Hopefully the previous section has given
you sufficient guidance to architecting and deploying your first
virtualized database servers, even if only in non-production
environments. This section focuses on real-world monitoring of your
virtualized database servers, identifying specific changes you may need
to make to your monitoring processes and confirming which aspects of
your current monitoring can remain unchanged.
Traditionally we have monitored Windows servers
and servers running SQL Server with tools such as Performance Monitor.
These tools have counters that are designed to expose the true
utilization of a server’s hardware and the operating system’s demands on
it. For example, we can look at the workload of a server’s CPUs by
monitoring the % utilization values shown in Performance Monitor.
Likewise, we can see how much memory the server has both used and
available by looking at similar counters. These counters were perfect in
the physical server world because we knew if Windows booted up and saw 4
logical CPUs and 16GB of memory then all of that resource would be
available to the operating system and usually SQL Server as well.

→ Goal of the exercise:
Reproduce the passage on monitoring virtualized database servers word for word, in full.

→ Provided material:

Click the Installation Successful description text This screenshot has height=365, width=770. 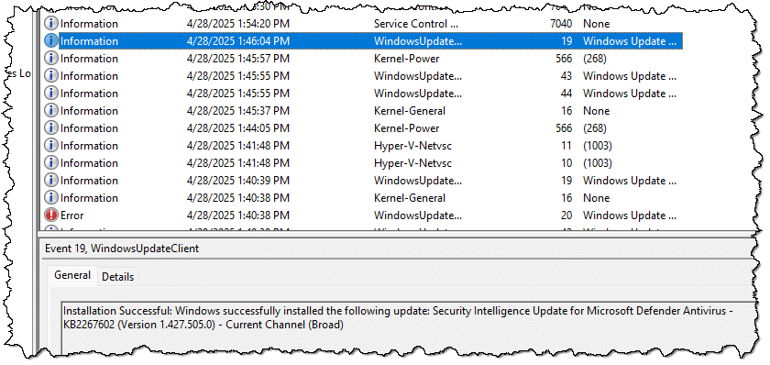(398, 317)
==
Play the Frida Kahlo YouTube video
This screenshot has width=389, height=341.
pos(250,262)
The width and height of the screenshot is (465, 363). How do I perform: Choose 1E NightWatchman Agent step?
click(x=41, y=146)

→ The response:
Hopefully the previous section has given
you sufficient guidance to architecting and deploying your first
virtualized database servers, even if only in non-production
environments. This section focuses on real-world monitoring of your
virtualized database servers, identifying specific changes you may need
to make to your monitoring processes and confirming which aspects of
your current monitoring can remain unchanged.
Traditionally we have monitored Windows servers
and servers running SQL Server with tools such as Performance Monitor.
These tools have counters that are designed to expose the true
utilization of a server’s hardware and the operating system’s demands on
it. For example, we can look at the workload of a server’s CPUs by
monitoring the % utilization values shown in Performance Monitor.
Likewise, we can see how much memory the server has both used and
available by looking at similar counters. These counters were perfect in
the physical server world because we knew if Windows booted up and saw 4
logical CPUs and 16GB of memory then all of that resource would be
available to the operating system and usually SQL Server as well.